東京藝術大学(藝大)では2022年12月、上野公園内にある京成電鉄の旧博物館動物園駅をVR空間に再現した「デジタル ハクドウ駅」を公開。この実現までの経緯をうかがうとともに、実際のVR空間に訪問してみました。
「デジタル ハクドウ駅」は、東京藝術大学美術学部建築科の金田研究室が企画し、令和3年度の「東京都と大学との共同事業」からスタートした「デジタル上野の杜プロジェクト」の一環として実現したもの。プロジェクトは施設を含む上野公園全体をスキャンし、VR体験できるようにするというものです。
非常勤講師の秋田亮平さんによると、この企画の基礎となっているのは、金田研究室で手掛けてきた、藝大の上野キャンパスや奏楽堂、陳列館などの施設のほか、解体予定の名建築などをレーザースキャンやフォトグラメトリによって3Dデジタルアーカイブ化し、メタバースプラットフォームで公開する取り組みなのだといいます。

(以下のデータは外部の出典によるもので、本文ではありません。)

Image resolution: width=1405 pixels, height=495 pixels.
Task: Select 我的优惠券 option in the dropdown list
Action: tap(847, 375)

今回の「デジタル ハクドウ駅」の場合、測量にあたるレーザースキャンと、写真からメッシュを生成するフォトグラメトリが実施されています。レーザースキャンから得られた点群データを用いることで、よりきれいな3Dモデルを生成することができるのだそう。
レーザースキャンはクモノスコーポレーション株式会社、フォトグラメトリは株式会社ホロラボの藤原龍さんと長坂匡幸さんが担当しました。
事前の準備として、レーザースキャンを担当するクモノスコーポレーション株式会社側には建物の情報を提供し、スキャナーの台数と時間を見積もってもらったとのこと。実際の作業は内部のレーザースキャンに1日、藤原さんと長坂さんによるフォトグラメトリ用撮影と外部のレーザースキャンに1日の計2日で実施されたといいます。

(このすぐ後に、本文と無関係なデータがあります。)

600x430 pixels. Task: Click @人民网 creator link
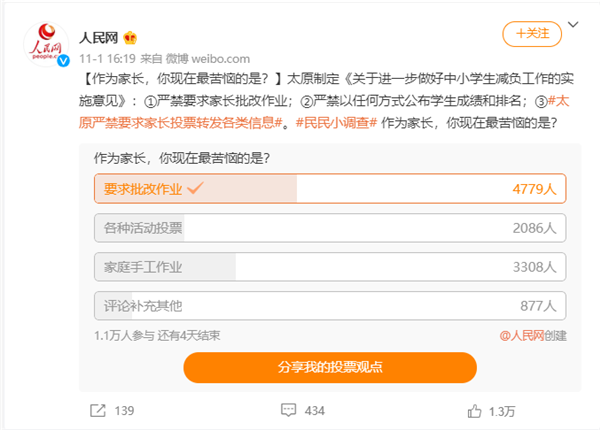pyautogui.click(x=522, y=336)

旧博物館動物園駅は“廃駅”ではあるものの“廃線になった駅”ではなく、今もホームには京成電鉄の列車が行き来する“線路”扱いの場所。このため、ホーム部分の計測では京成電鉄の協力をあおぎ、列車見張り員の立会のもと、作業を実施したのだとか。
あわせて内部の計測をする際には、フォトグラメトリを担当する藤原さんも下見として立ち会ったとのこと。地下駅で暗いため、必要な機材や露出の確認をして、本番がスムーズに進むよう準備したそうです。

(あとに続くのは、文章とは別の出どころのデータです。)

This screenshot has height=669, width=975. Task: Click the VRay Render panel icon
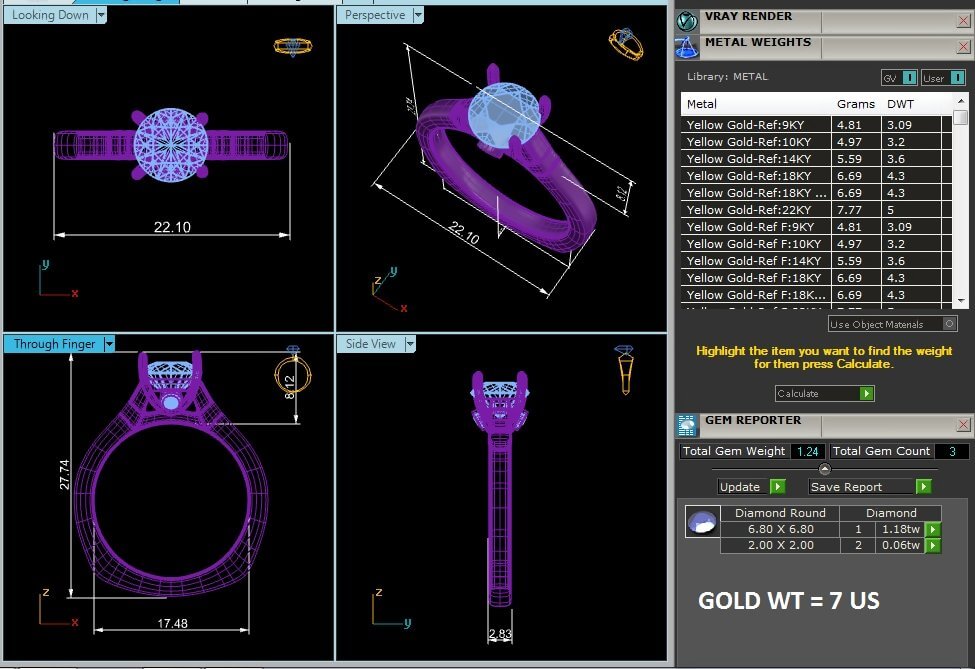click(x=687, y=19)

企画は2021年度末に始まり、2022年4月初めに1回目のレーザースキャン(内部)を実施。データ編集を行い、点群データを用いたモデルを試作しました。

6月中旬には2回目の計測としてフォトグラメトリ撮影とレーザースキャンを実施。フォトグラメトリでは全部で3891枚を撮影し、フォトグラメトリ処理は約1か月かかったといいます。その後プラットフォームへの実装や内部確認を行い、約10か月の制作期間を経て12月中旬に公開の運びとなりました。

「デジタル ハクドウ駅」は「Cluster」と「VRChat」、2つのプラットフォームで公開されました。それぞれユーザーの特徴を踏まえて仕様が微妙に異なっており、違った楽しみ方ができるようになっています。
具体的には、Cluster版では多くの人が楽しめるようテクスチャの解像度を落として軽快に動作するようにし、あわせて電車の通過や壁画のペンギンを使ったギミックを実装。VRChat版では自身のアバターを使って自撮りするユーザーが多いことから、ギミックは用意せずテクスチャの解像度を上げているのだとか。
筆者はCluster版で「デジタル ハクドウ駅」に訪問してみました。皇室で代々引き継がれてきた「世伝御料地」に1933年開業した駅舎は、その土地の品位に見合うものとするべくデザインされ、廃止後の2018年には鉄道施設としては初めて、「東京都選定歴史的建造物」に選定されています。